Now, in an age approximating maturity, Josh thought all of this was no laughing matter. There seemed to be a sinister germ here. To chuckle about topics like this was doubtless a stepping-stone on the trail of apathy that dead-ended in socio/psychopathology. Laughter had an anesthetic quality. The ante needed to be upped the more central it became in a person’s life until a person was functionally nihilistic, making light of everything construed as valuable. Josh had more than once observed how particularly demented comic books were given humor-related appellations (e.g. the Comedian, the Joker, the Riddler, etc.). Was there any greater cruelty than the open-throated guffaws of criminals at the pain of their victims? That was nightmarish. Thomas Hobbes, a paragon of pessimism and hero of hedonism, argued what made funny funny, was a semi-conscious awareness of superiority of the laugher over the laughee. Was that what this kidding around was about, at bottom? Revelry in power? A sixth-sense for evolutionary virility? The smug grin, condescension, sarcasm, and irony distinguished the head from the butt of the joke, as it were. When laughing, people tilt their heads back. The nose goes up.

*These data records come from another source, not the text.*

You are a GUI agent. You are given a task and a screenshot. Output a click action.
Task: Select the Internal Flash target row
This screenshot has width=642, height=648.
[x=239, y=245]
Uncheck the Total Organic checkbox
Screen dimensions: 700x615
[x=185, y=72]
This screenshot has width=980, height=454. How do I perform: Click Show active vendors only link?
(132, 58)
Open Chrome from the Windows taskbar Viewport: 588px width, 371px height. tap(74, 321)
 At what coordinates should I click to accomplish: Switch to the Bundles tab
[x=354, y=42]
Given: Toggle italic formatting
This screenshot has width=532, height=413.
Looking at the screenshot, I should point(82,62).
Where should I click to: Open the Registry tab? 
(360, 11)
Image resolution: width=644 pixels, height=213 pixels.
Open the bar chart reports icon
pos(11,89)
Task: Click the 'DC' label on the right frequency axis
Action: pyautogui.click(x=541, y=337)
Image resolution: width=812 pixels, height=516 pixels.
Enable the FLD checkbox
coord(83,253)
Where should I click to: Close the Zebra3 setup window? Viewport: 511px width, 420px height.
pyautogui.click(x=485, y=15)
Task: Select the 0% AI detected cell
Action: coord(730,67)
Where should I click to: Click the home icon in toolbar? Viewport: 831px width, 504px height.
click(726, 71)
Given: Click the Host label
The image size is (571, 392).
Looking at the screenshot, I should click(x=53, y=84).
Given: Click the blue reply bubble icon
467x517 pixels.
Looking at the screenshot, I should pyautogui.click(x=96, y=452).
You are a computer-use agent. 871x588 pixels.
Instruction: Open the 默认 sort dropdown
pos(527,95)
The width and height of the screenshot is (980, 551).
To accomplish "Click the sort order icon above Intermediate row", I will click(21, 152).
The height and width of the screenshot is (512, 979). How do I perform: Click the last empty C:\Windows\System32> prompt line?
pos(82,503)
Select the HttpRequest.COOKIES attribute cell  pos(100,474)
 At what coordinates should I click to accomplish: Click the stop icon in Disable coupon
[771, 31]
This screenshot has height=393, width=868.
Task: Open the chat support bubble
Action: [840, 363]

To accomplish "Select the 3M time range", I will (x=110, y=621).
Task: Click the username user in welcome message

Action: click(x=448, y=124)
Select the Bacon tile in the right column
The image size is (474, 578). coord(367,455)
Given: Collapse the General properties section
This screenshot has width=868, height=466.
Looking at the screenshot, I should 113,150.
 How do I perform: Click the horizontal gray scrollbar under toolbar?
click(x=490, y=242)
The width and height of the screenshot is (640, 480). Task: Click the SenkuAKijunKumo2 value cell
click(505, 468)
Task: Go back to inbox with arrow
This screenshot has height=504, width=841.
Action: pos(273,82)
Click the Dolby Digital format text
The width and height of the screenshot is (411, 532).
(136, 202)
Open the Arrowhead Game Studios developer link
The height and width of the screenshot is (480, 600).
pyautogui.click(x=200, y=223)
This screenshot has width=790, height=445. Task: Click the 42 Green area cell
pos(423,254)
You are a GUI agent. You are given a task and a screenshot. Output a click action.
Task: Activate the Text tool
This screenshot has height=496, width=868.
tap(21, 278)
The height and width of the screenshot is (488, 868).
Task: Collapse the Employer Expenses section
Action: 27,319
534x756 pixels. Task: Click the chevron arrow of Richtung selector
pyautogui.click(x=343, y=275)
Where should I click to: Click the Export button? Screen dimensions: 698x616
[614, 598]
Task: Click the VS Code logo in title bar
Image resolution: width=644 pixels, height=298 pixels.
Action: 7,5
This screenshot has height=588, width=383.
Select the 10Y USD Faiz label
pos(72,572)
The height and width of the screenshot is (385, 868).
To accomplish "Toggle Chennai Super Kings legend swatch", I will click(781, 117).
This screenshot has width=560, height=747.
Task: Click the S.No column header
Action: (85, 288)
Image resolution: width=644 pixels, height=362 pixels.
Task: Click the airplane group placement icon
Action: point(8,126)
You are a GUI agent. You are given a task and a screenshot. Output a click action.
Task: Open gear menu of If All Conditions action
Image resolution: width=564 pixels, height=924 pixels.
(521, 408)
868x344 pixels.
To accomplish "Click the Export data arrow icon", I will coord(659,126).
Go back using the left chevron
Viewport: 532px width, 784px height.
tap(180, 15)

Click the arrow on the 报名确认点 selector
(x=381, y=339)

Josh played back the last thought in his head. It sounded preposterous for all its outrage. Having thought about it, it occurred to Josh he was uptight. Must he look at everything through a moral lens? What a killjoy he was! He was probably indignant about his ungraceful childhood. Maybe I should write a letter to someone, too. An image could be simultaneously funny and sad. What was it Nietzsche said about laughter? Something about its link to suffering. Seriousness was ambivalent. It was enlightenment’s and hypertension’s antecedent. Taken in the abstract, there was nothing wrong with giggling at ourselves. Our ridiculousness is compounded by our refusal to recognize it. A person needs to be able to make fun of himself. Still, he concluded he would reserve ridicule for himself alone.